Fund Raisers Look Back 50 Years
April 11, 2010 | Read Time: 1 minute
Baltimore
At the Association of Fundraising Professionals’ 47th annual conference, which opened here today, organizers noted that 2010 marks the 50th anniversary of the organization’s founding in 1960. It was not until 1963 that the organization held its first annual conference in Suffern, N.Y., drawing just 80 people. This year, 3,000 people are gathering for the meeting.
The National Society of Fundraisers, as it was originally known, was founded to increase the body of knowledge about effective fund raising, promote ethical fund raising, and enhance the public’s understanding of the fund-raising profession.
Those contributions were sorely needed, as more than one speaker noted, because the organization was founded at a time when some fund raisers were involved in scandals, and many people thought that being a fund raiser was about as prestigious as being a used-car salesman.

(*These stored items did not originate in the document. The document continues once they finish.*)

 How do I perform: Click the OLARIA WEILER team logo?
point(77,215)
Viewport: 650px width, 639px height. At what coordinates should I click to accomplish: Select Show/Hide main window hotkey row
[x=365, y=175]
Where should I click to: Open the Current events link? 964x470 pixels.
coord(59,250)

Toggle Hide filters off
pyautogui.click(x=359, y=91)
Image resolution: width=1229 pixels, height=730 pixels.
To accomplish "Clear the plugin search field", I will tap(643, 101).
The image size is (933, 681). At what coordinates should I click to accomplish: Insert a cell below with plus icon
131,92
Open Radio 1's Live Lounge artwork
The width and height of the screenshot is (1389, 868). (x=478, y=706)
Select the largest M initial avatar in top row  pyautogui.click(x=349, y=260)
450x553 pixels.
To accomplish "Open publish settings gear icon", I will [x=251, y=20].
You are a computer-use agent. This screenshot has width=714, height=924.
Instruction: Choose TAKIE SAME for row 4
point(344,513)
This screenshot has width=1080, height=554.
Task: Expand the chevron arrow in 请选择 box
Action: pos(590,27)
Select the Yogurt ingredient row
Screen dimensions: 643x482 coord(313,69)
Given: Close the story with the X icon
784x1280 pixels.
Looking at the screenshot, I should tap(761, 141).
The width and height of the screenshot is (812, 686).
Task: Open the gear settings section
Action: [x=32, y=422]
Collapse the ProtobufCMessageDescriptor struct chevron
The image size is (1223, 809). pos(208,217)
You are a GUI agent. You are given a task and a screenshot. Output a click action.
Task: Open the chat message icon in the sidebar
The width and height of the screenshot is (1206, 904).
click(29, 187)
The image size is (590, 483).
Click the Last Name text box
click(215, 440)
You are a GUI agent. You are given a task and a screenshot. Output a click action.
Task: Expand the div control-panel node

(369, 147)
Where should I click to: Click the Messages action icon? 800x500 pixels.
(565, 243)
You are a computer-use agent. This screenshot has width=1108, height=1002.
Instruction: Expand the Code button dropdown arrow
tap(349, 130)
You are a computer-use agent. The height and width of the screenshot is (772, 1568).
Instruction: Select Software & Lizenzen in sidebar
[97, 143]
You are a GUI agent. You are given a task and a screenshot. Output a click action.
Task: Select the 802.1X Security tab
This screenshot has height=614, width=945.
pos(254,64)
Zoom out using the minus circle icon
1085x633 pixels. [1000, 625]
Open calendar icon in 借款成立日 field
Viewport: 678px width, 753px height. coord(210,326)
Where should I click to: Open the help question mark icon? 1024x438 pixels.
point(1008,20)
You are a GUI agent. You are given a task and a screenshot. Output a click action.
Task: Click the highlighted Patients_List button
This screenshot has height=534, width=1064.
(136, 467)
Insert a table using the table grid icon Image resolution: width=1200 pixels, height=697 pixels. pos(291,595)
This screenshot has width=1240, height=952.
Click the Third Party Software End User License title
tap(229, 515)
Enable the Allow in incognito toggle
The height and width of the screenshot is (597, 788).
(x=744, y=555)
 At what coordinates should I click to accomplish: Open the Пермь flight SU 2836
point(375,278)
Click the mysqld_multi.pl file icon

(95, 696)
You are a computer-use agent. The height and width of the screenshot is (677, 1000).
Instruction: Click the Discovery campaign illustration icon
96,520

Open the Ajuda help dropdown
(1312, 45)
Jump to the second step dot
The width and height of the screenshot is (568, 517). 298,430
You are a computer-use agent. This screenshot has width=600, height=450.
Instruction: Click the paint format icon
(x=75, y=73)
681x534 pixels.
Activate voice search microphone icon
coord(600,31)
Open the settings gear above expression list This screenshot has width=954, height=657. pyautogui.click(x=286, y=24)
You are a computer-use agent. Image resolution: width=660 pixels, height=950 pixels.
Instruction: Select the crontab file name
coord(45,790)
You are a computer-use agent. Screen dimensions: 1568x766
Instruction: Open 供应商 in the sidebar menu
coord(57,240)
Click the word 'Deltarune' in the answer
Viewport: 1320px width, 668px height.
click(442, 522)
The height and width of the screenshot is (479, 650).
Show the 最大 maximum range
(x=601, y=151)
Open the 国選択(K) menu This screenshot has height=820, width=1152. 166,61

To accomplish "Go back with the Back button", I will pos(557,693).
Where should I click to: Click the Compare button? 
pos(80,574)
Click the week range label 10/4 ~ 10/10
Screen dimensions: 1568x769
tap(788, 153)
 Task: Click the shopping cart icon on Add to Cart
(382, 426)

Since those days, the association has become “a template” for similar organizations for fund raisers around the world as nonprofit organizations have been growing rapidly in many countries, said Hank Goldstein, who served as president from 1973 to 1975.
The challenge, Mr. Goldstein said, is whether philanthropy can help fill the need in countries worldwide as government aid shrinks and demand for social services keeps rising. Whatever the future looks like, he said, “fund raisers will help take us there.”